DENVER – In a battle between a gritty team performance and a herculean individual effort Friday night, teamwork won out in the end.

Eaglecrest guard LaDavian King capped his 31-point evening with three consecutive free throws in a raucous Denver Coliseum to tie ThunderRidge with 9.9 seconds to go. The Grizzlies responded with a counterpunch from its most dynamic player, an attempted layup from Andrew Crawford that rattled off the rim and out — and right into the hands of post Tommy Wight. It was the ThunderRidge post who hit a putback as the buzzer sounded to lift the Grizzlies to a 64-62 victory and earn a spot in the Class 6A state championship on Saturday.

“It’s incredible, man. I can’t even describe all this” Wight said, motioning to a ThunderRidge student section with hundreds of screaming fans. “I’ve never been happier. I don’t think it comes down to that one play. We battled all game long and we had an incredible performance from the team. I’m just happy we won.”

Four players finished in double figures for the Grizzlies, led by Crawford with 22 points. Charlie Spann added 14 points with several hard-fought finishes at the rim, and Wight had 12 points with a team-high eight rebounds, four of which — including the game-winning putback — came on the offensive end. Ryan Doyle contributed 10 points on 5-of-8 shooting.

It’s the third title game trip for ThunderRidge in four years.
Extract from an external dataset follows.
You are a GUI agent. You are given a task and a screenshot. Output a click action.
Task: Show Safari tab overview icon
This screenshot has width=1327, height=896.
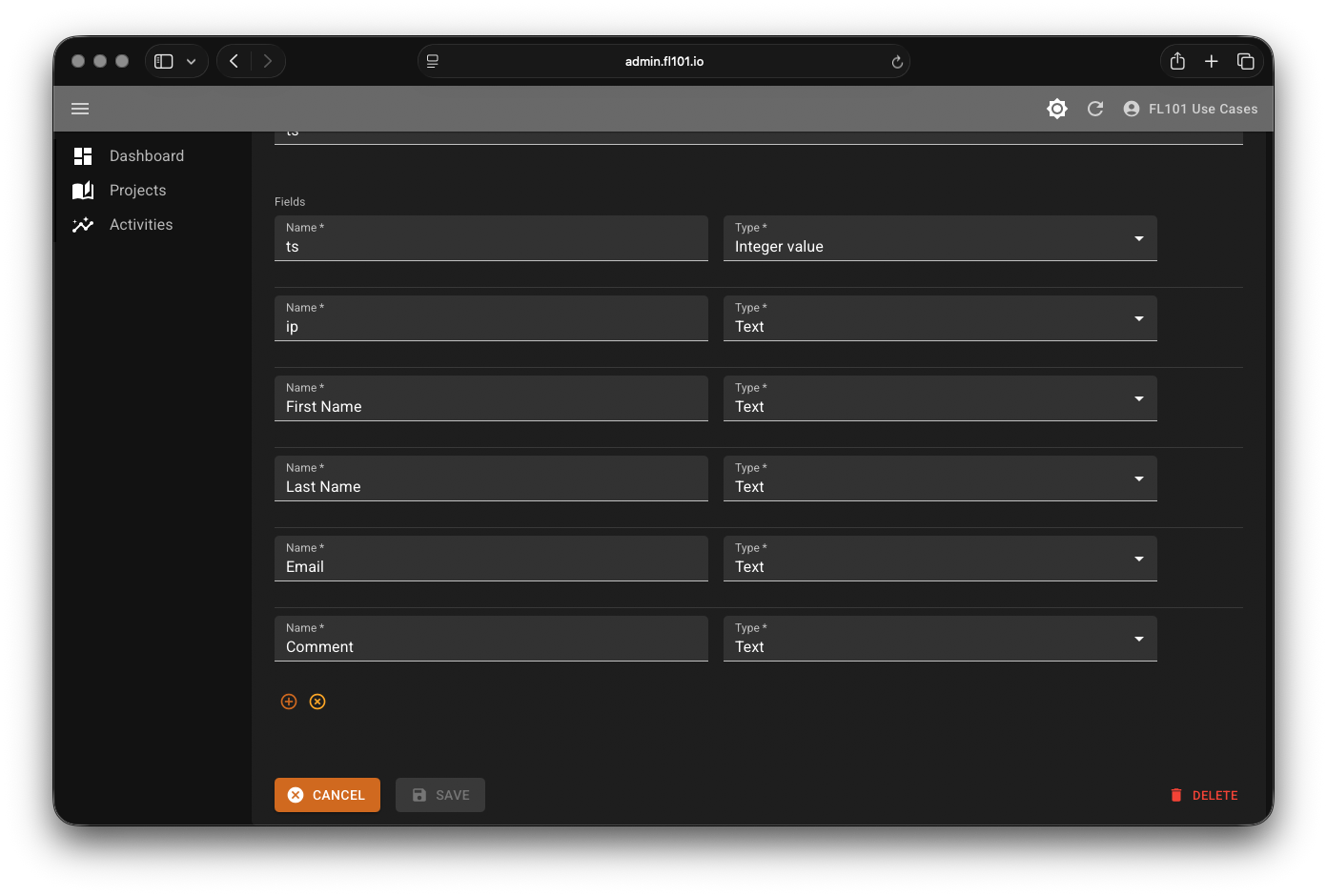(1245, 61)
King, meanwhile, quietly jogged off the court after the final buzzer sounded, a bitter ending to one of the best performances at the state tournament. The junior lifted the Raptors to an early lead, scoring eight quick points across five possessions in the first quarter. He kept Eaglecrest afloat as ThunderRidge overcame a slow start, with six more points on a pair of 3-pointers in the second quarter, helping his team to a 29-28 lead at the break.
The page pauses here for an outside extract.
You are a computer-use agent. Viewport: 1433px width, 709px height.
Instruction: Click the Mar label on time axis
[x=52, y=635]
Beyond his clutch free throws at the end of the game, King’s outside shooting was a key piece of overcoming the double-digit lead the Grizzlies posted in the third quarter.

It was by far King’s best performance of the postseason, who had 25 points in the opening round win over Castle View before having relatively quiet performances in wins over Ralston Valley and top-seeded Fruita Monument.

Valor Christian 67, Smoky Hill 56

(Doug Ottewill/

Cole Scherer spent two consecutive minutes in the middle of the fourth quarter telling his Valor Christian teammates to get him the basketball. The Eagles junior guard was face-guarded by Smoky Hill everywhere on the court. But when he finally cut off a screen with less than two minutes to go and took a hand-off pass, the ensuing and-one layup put the game away.

Scherer not only knocked down the bonus free throw but added two more from a technical foul off a shove near midcourt. The five-point swing added to a four-point lead and was more than enough to put the game away.

“Just the put ball in my hands in clutch spots,” Scherer said. “I believe in myself and my team believes in me. We’ve been working on that all week and it felt good to go out there and get the win.”

The five-point surge pushed Scherer’s final point total to 29 on an extra efficient shooting night. He was 9 for 13 from the field, 5 of 6 from deep and 6 of 7 from the free-throw line under intense defensive scrutiny. The bulk of his scores inside the arc were heavily contested layups.

“Your best players are at their best when their best is needed,” Valor coach Jeff Platt said. “That was Cole Scherer tonight.”

Eli Kim added 14 points with three 3-pointers and Ryan Dixon chipped in with 11 points coupled with arguably the most difficult defensive assignment of the night clashing with Smoky Hill’s bigs.

Early on, the Buffaloes held an advantage on the offensive glass and couldn’t miss from outside. They shot 50% from the field in the first half and didn’t miss from 3-point range until deep into the second quarter, knocking down the first five 3-point attempts they took to lock in a five-point lead at intermission.

By the end of the third quarter, Valor fought all the way back, with Scherer knocking down a 3-pointer at the buzzer to make it 45-45, setting up a final period that heavily favored the Eagles.

“It was a sign of a resilience this group has shown this the whole season,” Platt said. “How much they’ve matured, and they’ve learned how to win games in different ways. Tonight, we had to come back and battle in the second half. We were turning the ball over too much early, getting outrebounded, but we were able to make the adjustment. I’m proud of them.”